## WORK TO COMPLETE
Where in the data below does the word "click" appear? Copy each line that holds it.

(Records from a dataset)
———
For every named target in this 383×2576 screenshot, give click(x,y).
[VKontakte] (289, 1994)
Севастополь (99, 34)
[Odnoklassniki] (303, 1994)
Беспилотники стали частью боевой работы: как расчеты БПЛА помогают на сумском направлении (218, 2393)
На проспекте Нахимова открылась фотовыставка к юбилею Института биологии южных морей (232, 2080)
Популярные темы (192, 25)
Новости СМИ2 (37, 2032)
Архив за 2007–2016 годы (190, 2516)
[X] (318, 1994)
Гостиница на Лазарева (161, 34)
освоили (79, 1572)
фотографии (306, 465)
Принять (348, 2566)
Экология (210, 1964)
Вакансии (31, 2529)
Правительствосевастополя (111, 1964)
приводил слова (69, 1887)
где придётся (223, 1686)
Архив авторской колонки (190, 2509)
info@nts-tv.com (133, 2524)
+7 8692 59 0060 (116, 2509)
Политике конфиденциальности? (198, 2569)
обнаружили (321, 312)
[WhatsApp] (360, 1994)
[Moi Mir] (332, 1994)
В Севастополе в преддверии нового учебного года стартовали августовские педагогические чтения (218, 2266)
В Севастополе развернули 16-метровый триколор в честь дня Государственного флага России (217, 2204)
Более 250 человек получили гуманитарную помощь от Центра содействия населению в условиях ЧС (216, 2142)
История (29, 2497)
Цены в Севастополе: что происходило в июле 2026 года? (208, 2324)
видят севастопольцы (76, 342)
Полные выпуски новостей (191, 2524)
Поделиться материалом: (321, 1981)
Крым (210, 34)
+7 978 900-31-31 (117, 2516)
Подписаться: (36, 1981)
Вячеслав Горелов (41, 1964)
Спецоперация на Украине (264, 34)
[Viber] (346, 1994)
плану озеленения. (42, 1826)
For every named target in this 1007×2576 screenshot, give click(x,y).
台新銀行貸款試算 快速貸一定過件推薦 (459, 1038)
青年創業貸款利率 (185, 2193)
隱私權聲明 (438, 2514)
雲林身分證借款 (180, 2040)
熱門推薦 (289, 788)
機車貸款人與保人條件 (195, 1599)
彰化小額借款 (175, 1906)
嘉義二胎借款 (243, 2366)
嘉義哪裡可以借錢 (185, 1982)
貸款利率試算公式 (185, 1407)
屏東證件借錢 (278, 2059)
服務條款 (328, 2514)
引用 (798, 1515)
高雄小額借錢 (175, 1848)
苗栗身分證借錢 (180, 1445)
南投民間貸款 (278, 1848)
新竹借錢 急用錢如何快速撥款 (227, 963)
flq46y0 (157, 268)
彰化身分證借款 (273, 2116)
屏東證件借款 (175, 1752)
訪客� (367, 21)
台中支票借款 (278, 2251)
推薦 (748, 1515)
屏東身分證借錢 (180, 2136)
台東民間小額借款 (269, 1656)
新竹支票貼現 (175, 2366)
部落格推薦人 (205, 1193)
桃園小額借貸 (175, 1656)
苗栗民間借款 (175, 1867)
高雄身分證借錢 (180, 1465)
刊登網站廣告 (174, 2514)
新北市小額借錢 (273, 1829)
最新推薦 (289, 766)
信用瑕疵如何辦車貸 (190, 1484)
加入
———
## OUTPUT OF THE TASK
For every named target in this 383×2576 screenshot, give click(x,y).
For every named target in this 1007×2576 screenshot, give click(x,y).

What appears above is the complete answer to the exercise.